Dara Torres
NYT writes on the amazing Dara Torres.
And with that, Torres grabbed her workout sheet, stuck it to the side of the pool and got down to business. The mood at practice was calm, and as Torres warmed up, her lean frame stretched out among the 16 other spectacular bodies, it was easy to forget that before last year nobody believed that a 41-year-old mother of a toddler, coming off a six-year hiatus, could swim this fast.
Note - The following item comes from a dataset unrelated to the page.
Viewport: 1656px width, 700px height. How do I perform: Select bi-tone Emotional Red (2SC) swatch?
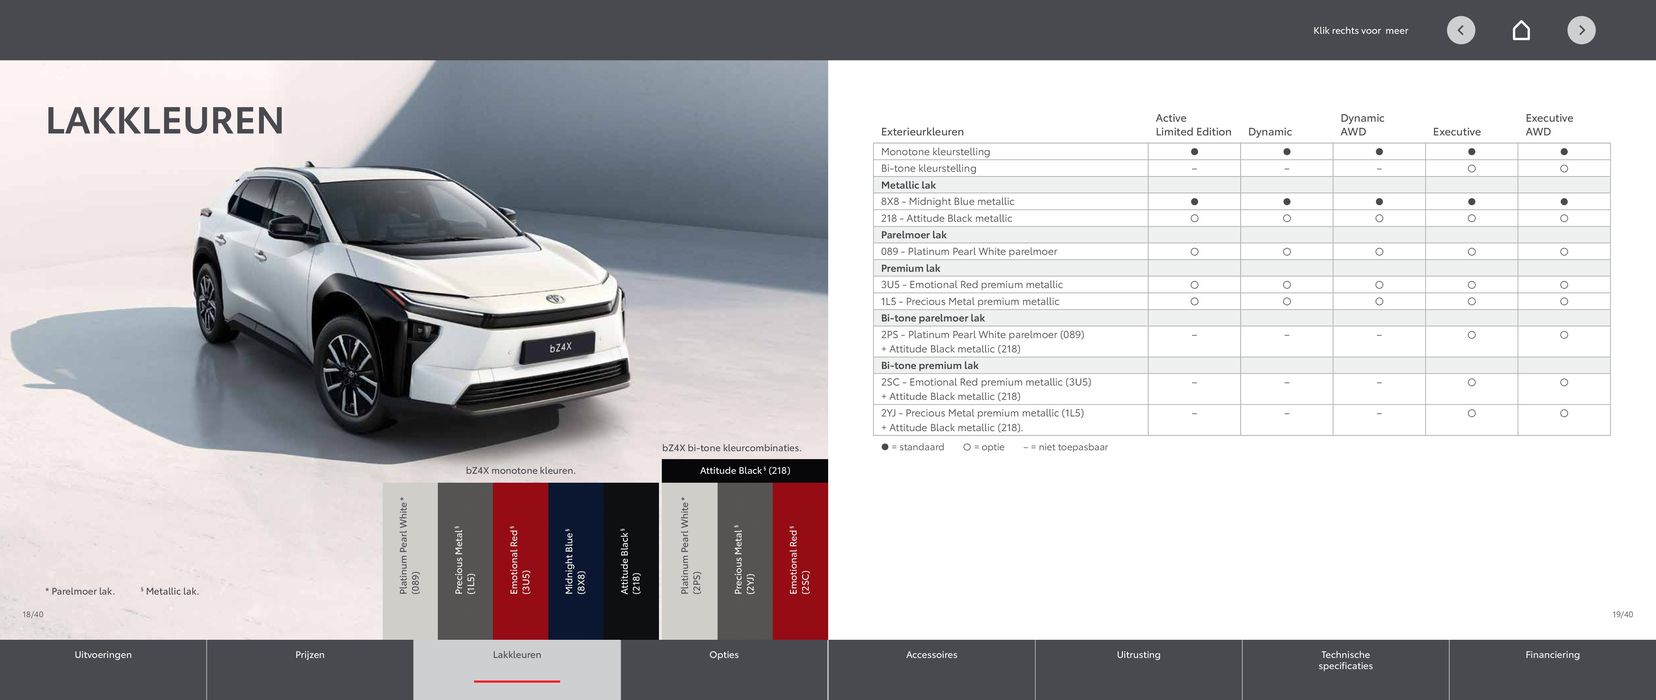800,560
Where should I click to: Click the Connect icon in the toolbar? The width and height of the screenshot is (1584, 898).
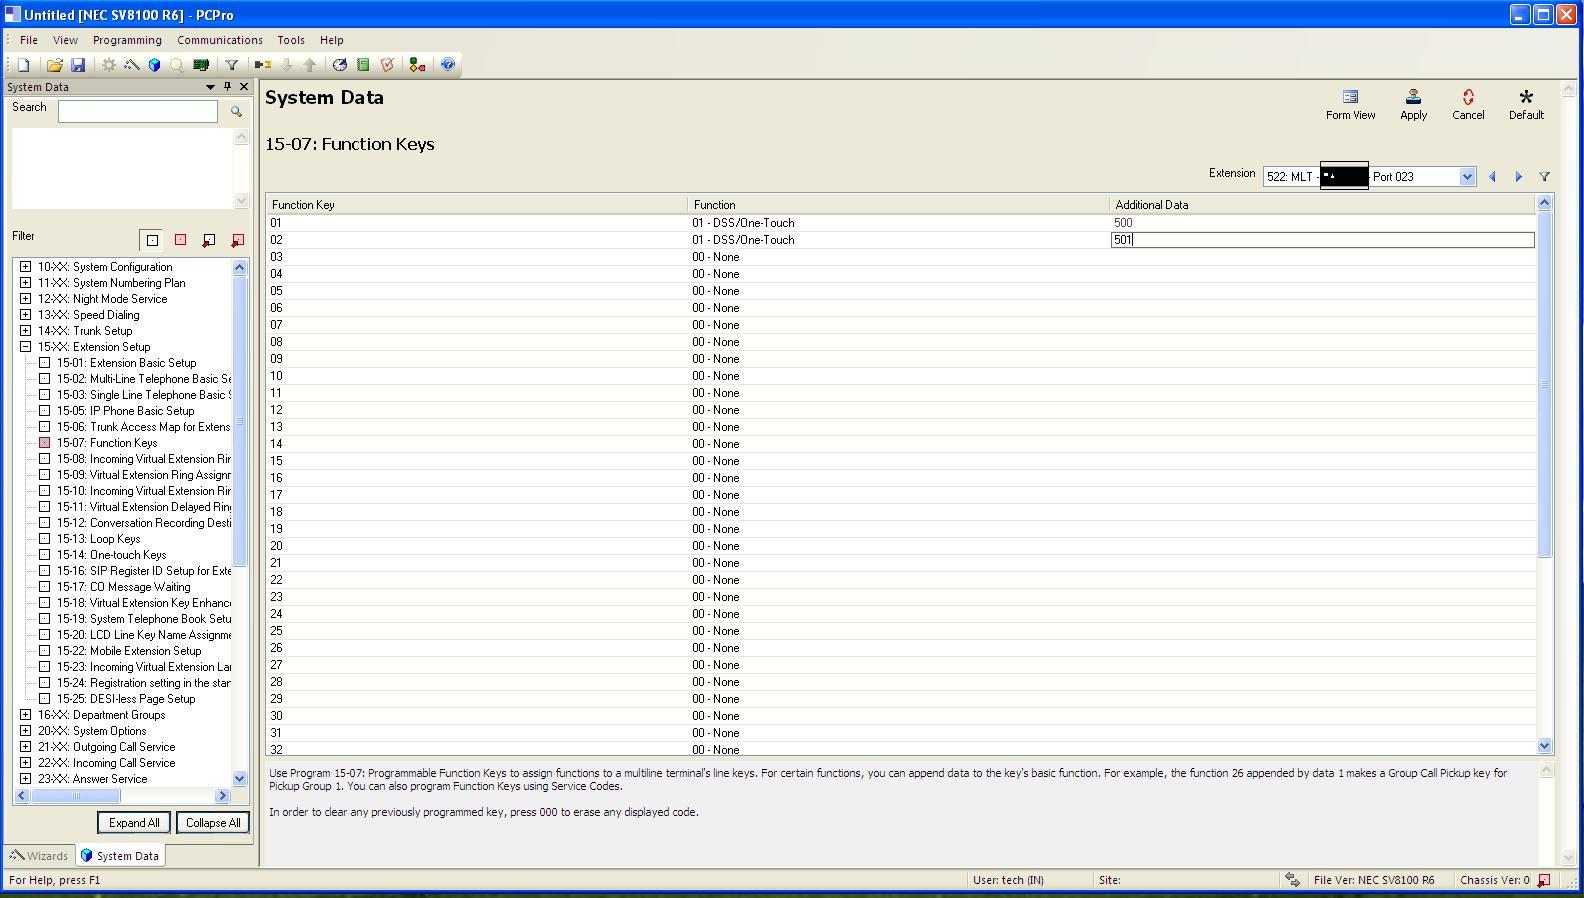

According to her coach, Michael Lohberg, Torres should feel less pressure than his other, younger swimmers. “What’s the worst thing that can happen to her?” he asks. “She goes home to her daughter and her partner. Her whole sense of self-worth doesn’t come down to tenths and hundredths of seconds in a pool.” But Torres doesn’t necessarily agree with that opinion. She takes seriously her new role: hero of the middle-aged. About an hour into the morning’s workout, all the swimmers gathered in the center of the pool for a much-loathed drill, vertical kicking. The task at hand was to hoist one’s torso out of the water, using only a flutter or dolphin kick, for 40 seconds, 12 times, with 35-second breaks between each rep. For the last 10 seconds of each vertical kick, the coach yelled, “Streamline,” meaning the swimmers, while still kicking, had to extend their arms straight overhead, one hand on top of the other.
At first Torres led good-natured griping among the swimmers. But after five kicks, the sets were done in silence, all of the athletes too exhausted and miserable to complain. The coach even stopped yelling, as his swimmers’ eyes were on the clock; everyone knew when to pop up and when to come back down. Yet each time, Torres rose to her vertical kick a second before everybody else, and there she was, rising out of the water, for a few moments longer at the end.